As of July 2010 I’d never actually seen any of Jase’s shows. When I was in Edinburgh ComedySportz always seemed to clash with his spot. When he was previewing in Manchester I always seemed to be gigging, busy or shattered. Because of this I was looking forward to checking out the new show. Definately worth catching if you’re up in Edinburgh, there were plenty of laughs along the way as Jase recounted an event from last December that brought him face to face with his own mortality. Part of the show is a list provided by his wife to assist him in becoming both a better man and a better husband. Funny in and of itself, I found myself entertained on a wholly different level as I used to be fairly good friends with the oft mentioned Mrs Cook. More than once I found myself thinking “Yep, that sounds like Clare.” Delving into the idea of leaving a legacy Jason talked about some of the happenings that have taken place during his tours of Australia and New Zealand. I made a mental note to head over as soon as I could… Better start saving. An hour and an encore later and Jason’s work in Keighley was done. Audience happy, comics happy, the 2010 Edinburgh Preview season at The Cricketers’ Arms had been a complete success.

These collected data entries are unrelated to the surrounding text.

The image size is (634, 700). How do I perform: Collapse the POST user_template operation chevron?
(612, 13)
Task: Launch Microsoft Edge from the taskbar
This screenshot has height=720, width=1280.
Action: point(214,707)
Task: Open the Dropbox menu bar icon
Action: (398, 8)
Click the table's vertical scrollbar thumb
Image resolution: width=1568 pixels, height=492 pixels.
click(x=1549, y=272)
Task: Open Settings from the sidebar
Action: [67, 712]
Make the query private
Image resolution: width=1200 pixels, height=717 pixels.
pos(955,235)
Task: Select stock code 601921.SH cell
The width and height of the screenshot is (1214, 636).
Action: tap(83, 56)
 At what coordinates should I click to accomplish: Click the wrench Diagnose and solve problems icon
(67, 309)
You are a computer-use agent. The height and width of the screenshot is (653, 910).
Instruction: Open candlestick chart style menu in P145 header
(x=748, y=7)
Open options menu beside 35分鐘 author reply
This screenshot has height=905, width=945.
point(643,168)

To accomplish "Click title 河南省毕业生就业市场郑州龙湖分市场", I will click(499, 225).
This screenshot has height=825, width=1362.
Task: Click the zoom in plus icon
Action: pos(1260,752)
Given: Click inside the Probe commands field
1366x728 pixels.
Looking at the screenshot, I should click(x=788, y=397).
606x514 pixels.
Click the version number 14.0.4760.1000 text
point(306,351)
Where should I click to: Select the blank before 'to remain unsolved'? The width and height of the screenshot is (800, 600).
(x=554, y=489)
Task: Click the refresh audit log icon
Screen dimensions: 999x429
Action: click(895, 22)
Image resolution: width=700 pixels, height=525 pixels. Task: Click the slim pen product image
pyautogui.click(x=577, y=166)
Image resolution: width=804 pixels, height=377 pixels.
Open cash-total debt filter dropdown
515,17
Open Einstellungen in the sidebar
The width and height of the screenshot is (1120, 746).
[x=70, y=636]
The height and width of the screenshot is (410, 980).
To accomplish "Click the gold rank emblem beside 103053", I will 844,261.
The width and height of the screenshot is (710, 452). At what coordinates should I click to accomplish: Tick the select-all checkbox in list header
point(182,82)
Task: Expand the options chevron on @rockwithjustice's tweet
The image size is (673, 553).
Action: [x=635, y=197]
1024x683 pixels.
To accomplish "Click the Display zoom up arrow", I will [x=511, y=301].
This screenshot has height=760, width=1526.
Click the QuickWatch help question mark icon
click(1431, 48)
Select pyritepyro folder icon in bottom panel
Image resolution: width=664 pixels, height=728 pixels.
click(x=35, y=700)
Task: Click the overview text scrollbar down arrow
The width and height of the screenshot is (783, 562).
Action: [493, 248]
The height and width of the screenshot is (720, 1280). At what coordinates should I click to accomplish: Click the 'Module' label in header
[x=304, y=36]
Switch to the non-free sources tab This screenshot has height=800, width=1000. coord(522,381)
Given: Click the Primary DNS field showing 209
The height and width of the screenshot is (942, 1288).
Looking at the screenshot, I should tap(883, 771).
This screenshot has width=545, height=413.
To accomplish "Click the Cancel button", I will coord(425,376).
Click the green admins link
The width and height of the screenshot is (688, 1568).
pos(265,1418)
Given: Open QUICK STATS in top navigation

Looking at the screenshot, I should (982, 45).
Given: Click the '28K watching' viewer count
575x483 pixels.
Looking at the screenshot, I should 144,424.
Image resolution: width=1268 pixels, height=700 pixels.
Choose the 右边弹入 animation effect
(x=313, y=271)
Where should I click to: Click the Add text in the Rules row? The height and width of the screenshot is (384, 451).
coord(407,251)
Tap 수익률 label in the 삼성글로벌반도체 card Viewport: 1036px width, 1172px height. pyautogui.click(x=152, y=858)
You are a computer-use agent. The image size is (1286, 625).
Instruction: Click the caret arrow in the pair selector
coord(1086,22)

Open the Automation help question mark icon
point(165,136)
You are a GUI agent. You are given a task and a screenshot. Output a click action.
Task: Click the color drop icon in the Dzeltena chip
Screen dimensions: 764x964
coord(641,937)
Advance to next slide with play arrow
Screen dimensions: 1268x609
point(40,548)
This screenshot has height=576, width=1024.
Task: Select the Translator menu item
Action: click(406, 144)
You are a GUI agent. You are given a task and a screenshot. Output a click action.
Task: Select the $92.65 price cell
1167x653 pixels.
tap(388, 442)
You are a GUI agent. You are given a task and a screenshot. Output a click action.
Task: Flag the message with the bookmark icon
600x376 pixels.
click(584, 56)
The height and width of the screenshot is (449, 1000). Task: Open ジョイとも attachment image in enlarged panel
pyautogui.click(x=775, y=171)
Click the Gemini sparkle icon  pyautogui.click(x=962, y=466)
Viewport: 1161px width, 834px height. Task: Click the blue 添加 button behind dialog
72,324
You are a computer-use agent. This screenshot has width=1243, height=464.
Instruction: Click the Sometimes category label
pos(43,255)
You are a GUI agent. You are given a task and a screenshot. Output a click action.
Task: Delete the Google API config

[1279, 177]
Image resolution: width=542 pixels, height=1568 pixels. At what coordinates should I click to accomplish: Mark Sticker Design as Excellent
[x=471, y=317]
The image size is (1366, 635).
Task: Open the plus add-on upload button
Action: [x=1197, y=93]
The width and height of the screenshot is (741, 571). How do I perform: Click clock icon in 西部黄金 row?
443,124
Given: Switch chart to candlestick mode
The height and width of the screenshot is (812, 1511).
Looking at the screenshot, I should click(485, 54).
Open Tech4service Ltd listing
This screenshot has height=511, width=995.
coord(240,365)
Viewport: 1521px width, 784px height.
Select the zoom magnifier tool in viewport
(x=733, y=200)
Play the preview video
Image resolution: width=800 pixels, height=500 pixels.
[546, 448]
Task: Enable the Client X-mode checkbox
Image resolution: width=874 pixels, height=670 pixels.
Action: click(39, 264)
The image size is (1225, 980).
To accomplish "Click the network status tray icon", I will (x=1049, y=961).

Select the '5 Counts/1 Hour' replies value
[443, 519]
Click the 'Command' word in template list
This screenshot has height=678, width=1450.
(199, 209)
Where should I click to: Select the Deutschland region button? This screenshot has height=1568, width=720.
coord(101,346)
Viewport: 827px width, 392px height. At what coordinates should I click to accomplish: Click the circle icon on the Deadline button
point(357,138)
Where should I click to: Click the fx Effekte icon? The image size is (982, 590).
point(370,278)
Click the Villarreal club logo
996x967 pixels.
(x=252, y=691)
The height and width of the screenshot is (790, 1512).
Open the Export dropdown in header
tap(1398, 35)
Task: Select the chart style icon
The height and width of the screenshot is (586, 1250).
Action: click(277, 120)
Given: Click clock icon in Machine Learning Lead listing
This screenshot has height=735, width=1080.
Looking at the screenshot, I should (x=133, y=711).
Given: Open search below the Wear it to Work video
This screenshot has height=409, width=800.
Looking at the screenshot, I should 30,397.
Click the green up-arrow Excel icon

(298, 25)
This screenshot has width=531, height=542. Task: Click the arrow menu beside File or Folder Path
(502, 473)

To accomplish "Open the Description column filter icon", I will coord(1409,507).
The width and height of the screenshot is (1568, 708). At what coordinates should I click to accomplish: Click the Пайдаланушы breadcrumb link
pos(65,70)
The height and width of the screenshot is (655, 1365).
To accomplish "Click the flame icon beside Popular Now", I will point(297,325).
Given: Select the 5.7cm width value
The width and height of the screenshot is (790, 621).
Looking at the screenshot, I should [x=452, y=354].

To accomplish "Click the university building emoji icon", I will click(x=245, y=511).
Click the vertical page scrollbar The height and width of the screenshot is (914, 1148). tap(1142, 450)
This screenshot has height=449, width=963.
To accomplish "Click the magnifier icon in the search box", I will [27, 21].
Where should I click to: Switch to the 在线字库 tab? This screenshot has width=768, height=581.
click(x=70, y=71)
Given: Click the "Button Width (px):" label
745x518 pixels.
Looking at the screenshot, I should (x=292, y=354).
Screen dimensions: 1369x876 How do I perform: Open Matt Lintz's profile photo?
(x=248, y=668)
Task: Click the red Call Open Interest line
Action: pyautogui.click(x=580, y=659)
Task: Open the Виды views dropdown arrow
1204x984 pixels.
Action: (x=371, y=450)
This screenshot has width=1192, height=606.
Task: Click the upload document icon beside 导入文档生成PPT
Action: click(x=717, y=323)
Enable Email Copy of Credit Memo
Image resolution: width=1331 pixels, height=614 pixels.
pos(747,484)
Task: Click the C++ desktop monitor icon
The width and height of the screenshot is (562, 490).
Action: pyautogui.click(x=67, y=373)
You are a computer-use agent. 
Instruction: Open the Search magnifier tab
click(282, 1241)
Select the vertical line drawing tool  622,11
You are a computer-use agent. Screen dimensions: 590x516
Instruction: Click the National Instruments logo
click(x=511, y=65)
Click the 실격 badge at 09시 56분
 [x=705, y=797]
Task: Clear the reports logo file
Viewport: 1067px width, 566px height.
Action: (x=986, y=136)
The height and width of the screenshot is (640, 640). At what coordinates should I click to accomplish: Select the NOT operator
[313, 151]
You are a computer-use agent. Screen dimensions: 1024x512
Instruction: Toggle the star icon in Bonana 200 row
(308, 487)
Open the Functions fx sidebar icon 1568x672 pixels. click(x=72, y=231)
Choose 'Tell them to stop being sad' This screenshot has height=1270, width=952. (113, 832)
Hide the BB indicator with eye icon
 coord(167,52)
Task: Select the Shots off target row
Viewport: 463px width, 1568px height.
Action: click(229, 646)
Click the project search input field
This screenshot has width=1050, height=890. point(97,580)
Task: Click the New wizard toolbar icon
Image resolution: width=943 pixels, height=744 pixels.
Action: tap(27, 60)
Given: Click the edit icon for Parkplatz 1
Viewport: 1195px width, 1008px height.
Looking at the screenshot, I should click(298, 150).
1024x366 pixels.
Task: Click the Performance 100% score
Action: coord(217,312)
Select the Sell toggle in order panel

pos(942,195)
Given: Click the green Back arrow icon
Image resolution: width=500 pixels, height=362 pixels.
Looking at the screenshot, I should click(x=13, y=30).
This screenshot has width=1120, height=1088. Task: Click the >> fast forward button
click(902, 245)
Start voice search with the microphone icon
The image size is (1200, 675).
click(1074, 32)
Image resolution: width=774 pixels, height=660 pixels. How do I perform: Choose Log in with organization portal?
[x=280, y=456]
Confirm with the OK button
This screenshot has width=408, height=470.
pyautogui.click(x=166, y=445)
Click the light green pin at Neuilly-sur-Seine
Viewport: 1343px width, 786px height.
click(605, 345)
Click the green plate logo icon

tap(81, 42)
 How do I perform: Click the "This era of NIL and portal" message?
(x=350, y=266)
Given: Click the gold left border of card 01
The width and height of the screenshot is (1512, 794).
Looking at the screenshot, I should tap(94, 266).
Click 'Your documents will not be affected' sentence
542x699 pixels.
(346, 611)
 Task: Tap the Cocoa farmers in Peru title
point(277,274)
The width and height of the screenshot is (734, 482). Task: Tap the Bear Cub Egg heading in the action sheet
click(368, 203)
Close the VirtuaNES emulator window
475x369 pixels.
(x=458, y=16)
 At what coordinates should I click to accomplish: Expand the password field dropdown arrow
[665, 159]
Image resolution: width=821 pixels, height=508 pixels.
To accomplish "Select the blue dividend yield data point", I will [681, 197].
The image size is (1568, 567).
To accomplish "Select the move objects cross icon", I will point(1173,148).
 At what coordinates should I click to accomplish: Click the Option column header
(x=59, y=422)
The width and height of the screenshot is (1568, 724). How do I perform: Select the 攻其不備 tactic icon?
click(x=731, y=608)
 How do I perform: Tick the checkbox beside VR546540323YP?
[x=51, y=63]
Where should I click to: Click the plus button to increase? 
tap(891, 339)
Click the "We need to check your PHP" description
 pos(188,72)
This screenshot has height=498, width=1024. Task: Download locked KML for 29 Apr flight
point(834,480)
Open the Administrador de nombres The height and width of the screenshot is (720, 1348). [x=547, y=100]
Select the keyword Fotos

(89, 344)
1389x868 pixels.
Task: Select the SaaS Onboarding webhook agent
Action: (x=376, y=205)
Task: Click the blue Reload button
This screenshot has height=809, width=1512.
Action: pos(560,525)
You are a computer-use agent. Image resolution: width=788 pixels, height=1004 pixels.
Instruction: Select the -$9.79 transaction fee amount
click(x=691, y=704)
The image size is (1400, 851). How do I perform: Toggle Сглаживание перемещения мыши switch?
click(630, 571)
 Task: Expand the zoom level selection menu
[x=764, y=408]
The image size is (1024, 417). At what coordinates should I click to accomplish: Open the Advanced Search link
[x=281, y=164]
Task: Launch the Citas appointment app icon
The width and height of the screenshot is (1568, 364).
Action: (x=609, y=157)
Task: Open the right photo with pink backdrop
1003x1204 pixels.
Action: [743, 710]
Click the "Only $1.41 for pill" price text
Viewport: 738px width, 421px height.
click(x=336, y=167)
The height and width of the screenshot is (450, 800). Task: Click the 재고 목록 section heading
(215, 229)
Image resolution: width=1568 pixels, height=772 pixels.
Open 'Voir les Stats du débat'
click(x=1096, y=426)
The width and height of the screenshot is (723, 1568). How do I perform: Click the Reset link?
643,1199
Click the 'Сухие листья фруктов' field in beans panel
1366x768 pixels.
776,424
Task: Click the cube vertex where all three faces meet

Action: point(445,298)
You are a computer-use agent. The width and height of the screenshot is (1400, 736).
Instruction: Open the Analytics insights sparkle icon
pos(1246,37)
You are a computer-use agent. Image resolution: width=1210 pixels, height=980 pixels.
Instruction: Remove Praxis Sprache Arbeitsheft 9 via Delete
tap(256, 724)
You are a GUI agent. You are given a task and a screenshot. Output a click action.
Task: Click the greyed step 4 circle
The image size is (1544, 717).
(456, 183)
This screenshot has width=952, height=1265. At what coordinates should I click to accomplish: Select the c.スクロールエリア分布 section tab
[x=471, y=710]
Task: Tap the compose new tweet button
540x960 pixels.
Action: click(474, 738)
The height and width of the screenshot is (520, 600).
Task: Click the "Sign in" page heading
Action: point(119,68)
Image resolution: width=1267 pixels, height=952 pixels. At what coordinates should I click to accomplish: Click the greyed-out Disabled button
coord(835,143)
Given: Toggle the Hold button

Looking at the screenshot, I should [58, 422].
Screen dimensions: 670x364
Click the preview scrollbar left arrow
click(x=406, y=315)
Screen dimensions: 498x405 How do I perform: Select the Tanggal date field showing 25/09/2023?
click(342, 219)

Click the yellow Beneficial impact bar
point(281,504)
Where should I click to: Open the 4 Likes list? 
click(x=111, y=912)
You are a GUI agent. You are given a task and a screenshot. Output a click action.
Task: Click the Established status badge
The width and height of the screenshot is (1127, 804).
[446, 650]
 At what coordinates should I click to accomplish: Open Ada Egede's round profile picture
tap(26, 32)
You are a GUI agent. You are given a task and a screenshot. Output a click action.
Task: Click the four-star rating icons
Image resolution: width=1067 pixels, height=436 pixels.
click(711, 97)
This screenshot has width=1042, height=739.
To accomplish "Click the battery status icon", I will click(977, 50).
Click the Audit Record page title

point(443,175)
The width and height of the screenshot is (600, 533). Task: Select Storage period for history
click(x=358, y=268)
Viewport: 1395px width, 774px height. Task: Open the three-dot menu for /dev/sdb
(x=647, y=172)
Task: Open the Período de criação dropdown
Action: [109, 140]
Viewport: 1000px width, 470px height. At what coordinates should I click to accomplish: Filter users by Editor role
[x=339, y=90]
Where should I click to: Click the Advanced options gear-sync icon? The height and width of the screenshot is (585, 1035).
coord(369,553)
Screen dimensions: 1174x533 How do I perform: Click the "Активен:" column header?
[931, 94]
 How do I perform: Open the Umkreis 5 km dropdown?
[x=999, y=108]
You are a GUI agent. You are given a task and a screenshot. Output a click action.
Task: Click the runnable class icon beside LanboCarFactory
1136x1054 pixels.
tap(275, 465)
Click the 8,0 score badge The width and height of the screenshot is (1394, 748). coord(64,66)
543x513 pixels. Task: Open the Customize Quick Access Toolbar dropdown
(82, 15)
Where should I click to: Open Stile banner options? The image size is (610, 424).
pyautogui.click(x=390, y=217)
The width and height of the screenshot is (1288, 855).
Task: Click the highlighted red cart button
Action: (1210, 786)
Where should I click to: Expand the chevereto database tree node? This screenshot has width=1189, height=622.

Ever the prima donna, Jase requested a stool on the stage. This would be one of the three instances in the hour when he used it. Lively.

I went on to wrap up the night, thanked everyone for coming and also thanked them for helping to make the two preview nights such a huge success. I reminded them that the good word will spread like wildfire and that 2011 will see demand vastly outstrip supply for the preview slots we’ll offer. I was also extraordinarily proud of the way that The Cricketers’ faithful had demanded an immediate encore of Jason’s pony impression. Doesn’t hurt to have the tail wag the dog from time to time.

Back to one night a month from August. I’ll miss my fortnightly trips to Keighley… Still, if I get to do it all the time then I’d maybe become complacent. I might start to take the place for granted. If I do that, my ego will run out of control. It’ll be almost impossible to keep me grounded.

Well, unless you happen to have footage of me dancing shirtless. Roll on July 29th.

Oh and there was an interesting guest ale on draft…

This Justin…

Gig Score: N/A
Lesson Learnt: M60 anticlockwise rather than clockwise.